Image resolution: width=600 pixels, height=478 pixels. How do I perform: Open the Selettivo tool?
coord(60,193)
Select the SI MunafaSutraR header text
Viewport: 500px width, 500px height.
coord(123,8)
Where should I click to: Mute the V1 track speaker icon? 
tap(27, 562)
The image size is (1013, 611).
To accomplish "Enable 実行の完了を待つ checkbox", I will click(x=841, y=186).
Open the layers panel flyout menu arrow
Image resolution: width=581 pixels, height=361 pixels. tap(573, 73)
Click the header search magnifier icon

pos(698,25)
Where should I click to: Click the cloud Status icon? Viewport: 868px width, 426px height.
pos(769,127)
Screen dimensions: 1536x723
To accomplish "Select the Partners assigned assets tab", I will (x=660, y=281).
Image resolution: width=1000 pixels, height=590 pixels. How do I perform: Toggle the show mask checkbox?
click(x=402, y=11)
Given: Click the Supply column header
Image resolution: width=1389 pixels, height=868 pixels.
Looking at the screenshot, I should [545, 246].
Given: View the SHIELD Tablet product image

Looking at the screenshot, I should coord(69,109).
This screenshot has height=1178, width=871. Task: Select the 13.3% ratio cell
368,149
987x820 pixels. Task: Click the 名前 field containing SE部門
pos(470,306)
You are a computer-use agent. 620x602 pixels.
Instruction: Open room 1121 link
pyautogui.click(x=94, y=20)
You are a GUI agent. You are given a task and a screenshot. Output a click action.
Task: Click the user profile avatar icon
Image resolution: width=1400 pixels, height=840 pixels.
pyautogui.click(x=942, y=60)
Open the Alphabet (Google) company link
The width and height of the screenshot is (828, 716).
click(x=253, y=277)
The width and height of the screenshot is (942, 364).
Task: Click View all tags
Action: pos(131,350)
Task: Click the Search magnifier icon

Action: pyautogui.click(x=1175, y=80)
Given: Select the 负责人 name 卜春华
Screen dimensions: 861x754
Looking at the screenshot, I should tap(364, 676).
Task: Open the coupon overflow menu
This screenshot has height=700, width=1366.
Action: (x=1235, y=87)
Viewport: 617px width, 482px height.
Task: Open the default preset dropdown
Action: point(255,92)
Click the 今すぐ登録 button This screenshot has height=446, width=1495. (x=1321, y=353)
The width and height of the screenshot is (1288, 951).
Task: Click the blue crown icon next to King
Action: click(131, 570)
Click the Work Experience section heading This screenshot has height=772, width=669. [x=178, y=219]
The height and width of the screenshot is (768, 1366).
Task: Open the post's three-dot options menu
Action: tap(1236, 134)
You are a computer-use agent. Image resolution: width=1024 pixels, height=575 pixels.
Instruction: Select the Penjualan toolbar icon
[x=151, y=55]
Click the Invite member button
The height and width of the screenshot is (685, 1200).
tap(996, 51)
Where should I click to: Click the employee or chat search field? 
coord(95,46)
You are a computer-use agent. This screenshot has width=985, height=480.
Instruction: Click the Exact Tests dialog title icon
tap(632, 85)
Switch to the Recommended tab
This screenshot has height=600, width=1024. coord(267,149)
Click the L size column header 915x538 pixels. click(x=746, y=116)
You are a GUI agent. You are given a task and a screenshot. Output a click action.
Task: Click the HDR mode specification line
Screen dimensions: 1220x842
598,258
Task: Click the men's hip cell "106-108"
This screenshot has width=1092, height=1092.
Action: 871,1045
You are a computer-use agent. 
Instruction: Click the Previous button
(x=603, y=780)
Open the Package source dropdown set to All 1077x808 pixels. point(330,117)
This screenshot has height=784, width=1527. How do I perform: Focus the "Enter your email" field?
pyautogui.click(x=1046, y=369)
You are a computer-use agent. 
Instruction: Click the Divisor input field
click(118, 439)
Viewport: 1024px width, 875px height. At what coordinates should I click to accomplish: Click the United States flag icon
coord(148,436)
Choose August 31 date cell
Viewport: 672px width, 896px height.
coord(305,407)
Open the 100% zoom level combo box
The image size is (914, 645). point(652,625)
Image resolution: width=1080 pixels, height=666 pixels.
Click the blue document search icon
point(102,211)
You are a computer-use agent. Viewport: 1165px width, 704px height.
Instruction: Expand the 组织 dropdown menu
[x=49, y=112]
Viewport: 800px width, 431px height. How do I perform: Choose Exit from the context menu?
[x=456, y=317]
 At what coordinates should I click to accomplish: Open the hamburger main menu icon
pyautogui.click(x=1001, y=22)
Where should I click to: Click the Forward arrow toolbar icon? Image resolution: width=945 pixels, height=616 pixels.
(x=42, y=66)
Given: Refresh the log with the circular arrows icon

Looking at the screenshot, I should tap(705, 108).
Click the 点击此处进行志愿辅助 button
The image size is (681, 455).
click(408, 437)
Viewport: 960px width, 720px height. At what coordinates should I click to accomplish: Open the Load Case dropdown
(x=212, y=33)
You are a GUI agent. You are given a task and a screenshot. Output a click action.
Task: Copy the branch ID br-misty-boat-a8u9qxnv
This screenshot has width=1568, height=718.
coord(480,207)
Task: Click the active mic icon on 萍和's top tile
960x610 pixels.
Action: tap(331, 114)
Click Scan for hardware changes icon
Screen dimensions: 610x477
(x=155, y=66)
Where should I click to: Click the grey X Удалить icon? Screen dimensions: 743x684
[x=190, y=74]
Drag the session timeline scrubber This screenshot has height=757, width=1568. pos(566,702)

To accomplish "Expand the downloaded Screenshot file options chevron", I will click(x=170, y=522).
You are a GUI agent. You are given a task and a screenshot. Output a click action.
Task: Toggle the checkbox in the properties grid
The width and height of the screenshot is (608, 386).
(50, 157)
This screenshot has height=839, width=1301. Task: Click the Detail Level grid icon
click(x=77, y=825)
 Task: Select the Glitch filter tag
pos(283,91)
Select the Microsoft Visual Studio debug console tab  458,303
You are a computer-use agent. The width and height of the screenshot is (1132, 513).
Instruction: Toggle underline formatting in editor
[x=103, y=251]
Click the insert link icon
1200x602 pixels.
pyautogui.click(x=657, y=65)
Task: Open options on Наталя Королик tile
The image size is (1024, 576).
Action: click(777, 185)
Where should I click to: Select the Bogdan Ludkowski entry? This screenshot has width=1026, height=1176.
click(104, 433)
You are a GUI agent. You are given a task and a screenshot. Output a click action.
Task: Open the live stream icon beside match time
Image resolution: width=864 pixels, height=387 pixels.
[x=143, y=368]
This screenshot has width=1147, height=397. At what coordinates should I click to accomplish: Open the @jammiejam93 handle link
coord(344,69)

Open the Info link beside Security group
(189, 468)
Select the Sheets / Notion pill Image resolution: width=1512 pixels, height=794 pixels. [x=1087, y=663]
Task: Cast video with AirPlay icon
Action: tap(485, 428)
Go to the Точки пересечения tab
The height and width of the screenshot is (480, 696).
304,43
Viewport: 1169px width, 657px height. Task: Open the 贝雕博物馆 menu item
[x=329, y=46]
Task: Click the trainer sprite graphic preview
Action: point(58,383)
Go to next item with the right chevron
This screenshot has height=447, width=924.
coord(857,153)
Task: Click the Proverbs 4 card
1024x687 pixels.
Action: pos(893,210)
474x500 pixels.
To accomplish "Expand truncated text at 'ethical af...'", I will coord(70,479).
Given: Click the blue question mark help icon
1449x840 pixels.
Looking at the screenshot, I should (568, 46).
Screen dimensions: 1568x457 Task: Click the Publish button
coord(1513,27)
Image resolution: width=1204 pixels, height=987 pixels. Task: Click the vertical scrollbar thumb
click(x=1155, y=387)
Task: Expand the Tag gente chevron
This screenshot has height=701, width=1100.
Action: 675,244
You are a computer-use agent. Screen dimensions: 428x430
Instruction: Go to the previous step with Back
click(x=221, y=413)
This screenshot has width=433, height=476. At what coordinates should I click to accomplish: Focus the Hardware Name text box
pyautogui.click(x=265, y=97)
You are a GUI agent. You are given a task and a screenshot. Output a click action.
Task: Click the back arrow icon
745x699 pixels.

▶ Exercise aim:
Report, for the data above, every line in which the string "will" appears.

▶ Answer to this exercise:
To accomplish "Enable 実行の完了を待つ checkbox", I will click(x=841, y=186).
To accomplish "Select the Partners assigned assets tab", I will (x=660, y=281).
To accomplish "Expand the downloaded Screenshot file options chevron", I will click(x=170, y=522).
To accomplish "Expand truncated text at 'ethical af...'", I will coord(70,479).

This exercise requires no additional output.